▸ Set task 1
In the reconfigurable computing lab handout, list every tool named in the table of simulation, synthesis, and physical design tools.
▸ Set task 2
Translate this sentence from the reconfigurable computing lab handout into Spanish: "The basic tool flow for this lab is as follows: simulation, synthesis, and physical design."
▸ Set task 3
Write the next part of the reconfigurable computing lab handout, picking up after its final sentence.

▸ Passage to read
Reconfigurable Computing: Lab1

Reconfigurable Computing Seminar Carneigie Mellon University

15-828/18-847	Spring 1998	January 12

Lab1

Due: 11:59 PM January 30, 1998

Outline:

Introduction
Tool Flow and Setup
Multiplier HDL and Test Harness
Redesigning the 2-operand Multiplier
Designing a Constant Multiplier
What you should handin

1. Introduction:

The purpose of this lab is to give everyone an introduction to the design flow for commercial FPGAs, including work with hardware description languages, simulation tools, synthesis tools, and place and route tools. In addition, you will explore different multiplier structures and witness the benefits of pipelining and constant propogation.

2. Tool Flow and Setup:

The basic tool flow for this lab is as follows: simulation, synthesis, and physical design. There are two tools available for each one of these steps, and two platforms that they will run on: the rs_aix boxes that are in HH1000 and many ECE grad students' desks, and SPARCs (running Solaris) that are in andrew clusters. The tools that we have for each stage, as well as the platform that it is supported on are listed in the table below. (Note, we have not tested the lab on the wintel boxes.)

Tool	Vendor	AIX	Solaris	WINTEL
Simulation
Verilog-XL	Cadence	X	X
Leapfrog VHDL	Cadence	X	X
Synthesis
synplify	Synplicity		X	X
design_analyzer	Synopsys	X
FPGA Physical Design
dsgnmgr	Xilinx		X	X
XDM	Xilinx	X

Why all the choices?

To spread the compute load.
To vary the results obtained.
To allow people to do as much as possible on their own machine, if they have one.

We will describe how to use each one of these tools. Here is a broad brush comparison of the compatible tools.

The Bottom Line: If you're new to this, and you don't have an AIX box on your desk, we recommend the Solaris tools for synthesis and physical design. You should be able to swap back and forth between platforms. Both Synopsys and Symplify accept VHDL and Verilog, both Xilinx tools should accept the Xilinx Netlist Format (XNF) files that are output from both synthesis tools. This SHOULD work, but in preparing this assignment we only tested the interface between the tools on one platform. You're on your own if you play on both platforms.

▸ Stored rows
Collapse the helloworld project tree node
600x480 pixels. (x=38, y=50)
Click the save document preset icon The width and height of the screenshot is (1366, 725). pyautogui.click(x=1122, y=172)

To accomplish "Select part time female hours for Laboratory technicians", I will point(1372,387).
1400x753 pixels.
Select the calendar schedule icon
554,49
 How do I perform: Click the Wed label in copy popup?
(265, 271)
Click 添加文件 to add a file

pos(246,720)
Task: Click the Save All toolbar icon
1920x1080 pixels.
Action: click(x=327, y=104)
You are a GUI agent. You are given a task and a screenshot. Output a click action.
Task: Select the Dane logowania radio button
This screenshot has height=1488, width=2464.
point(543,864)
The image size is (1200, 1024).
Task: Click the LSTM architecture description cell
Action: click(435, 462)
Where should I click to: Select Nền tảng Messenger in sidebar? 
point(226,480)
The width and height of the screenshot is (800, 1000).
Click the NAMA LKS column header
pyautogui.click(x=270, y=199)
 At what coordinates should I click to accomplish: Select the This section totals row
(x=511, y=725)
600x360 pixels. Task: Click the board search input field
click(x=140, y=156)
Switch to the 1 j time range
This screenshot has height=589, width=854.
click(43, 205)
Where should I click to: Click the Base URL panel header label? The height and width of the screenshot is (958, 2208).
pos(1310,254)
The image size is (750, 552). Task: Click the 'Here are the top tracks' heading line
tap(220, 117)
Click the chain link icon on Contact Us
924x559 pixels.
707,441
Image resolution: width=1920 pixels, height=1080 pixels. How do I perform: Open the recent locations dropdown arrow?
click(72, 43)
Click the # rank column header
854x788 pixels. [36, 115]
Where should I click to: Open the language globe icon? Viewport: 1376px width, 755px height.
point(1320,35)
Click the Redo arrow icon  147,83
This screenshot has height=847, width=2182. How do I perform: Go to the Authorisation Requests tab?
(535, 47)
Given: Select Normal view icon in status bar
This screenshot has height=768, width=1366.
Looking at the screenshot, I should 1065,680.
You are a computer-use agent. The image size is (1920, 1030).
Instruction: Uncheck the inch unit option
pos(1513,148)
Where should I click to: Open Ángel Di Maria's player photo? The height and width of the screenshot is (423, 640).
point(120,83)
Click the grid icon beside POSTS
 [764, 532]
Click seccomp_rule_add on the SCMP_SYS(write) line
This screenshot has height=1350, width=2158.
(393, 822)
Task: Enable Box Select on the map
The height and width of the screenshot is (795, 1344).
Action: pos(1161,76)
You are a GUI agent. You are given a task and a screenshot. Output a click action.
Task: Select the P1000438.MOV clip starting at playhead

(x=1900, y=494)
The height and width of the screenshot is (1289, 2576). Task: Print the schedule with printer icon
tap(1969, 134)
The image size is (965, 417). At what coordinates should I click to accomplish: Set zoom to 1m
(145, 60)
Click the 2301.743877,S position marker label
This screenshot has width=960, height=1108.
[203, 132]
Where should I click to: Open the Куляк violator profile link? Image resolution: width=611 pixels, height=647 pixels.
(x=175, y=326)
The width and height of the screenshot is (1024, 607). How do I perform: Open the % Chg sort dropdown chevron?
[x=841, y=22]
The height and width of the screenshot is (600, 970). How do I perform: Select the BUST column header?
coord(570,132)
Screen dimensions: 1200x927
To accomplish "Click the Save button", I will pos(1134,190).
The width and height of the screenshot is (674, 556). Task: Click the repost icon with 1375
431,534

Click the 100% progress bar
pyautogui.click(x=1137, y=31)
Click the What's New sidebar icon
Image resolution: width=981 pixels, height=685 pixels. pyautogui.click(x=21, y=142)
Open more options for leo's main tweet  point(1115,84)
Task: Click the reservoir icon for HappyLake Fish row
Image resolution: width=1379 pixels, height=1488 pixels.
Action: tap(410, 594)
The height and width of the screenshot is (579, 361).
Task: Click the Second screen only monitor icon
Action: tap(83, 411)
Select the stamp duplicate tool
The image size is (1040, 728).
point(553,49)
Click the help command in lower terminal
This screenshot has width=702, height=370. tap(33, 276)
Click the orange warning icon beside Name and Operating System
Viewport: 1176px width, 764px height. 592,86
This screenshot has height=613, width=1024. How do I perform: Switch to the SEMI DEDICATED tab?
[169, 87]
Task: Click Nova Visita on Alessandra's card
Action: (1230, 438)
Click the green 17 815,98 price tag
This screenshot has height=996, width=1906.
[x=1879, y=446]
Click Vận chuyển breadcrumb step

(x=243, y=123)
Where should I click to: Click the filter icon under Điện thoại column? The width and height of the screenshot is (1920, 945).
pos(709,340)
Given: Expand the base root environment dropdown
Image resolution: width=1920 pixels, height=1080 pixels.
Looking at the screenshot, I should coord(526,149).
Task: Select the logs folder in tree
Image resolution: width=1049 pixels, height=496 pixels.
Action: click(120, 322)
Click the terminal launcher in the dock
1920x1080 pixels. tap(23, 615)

▸ Reply 1
Verilog-XL, Leapfrog VHDL, synplify, design_analyzer, dsgnmgr, XDM

▸ Reply 2
El flujo básico de herramientas para este laboratorio es el siguiente: simulación, síntesis y diseño físico.

▸ Reply 3
To set yourself up for the two platforms, we've developed two shell scripts that should set your paths and environmental variables correctly to run all these programs. Save these scripts from your browswer into your home directory.

For Solaris Machines:
setvar847.sun4_55

For AIX Machines:
setvar847.rs_aix41

If plan to use Synopsys, copy the following file to your working directory:
.synopsys_dc.setup

Everytime that you start working, you should source the setvar file by typing

% source setvar847.`sys`

from your unix prompt. If you're running remotely, make sure you setenv DISPLAY and xhost properly to allow X-windows interfaces to work. If you don't know how to do this, see Appendix B.

3. Multiplier HDL and Test Harness

In the first part of this lab, you will take a 2-operand 12-bit multiplier through the entire simulation and synthesis path. There is minimal design in this section. Its primarily intended to teach the flow through these tools, for those of you who may have never done this before.

A. Simulation: Circuit under test and test harness.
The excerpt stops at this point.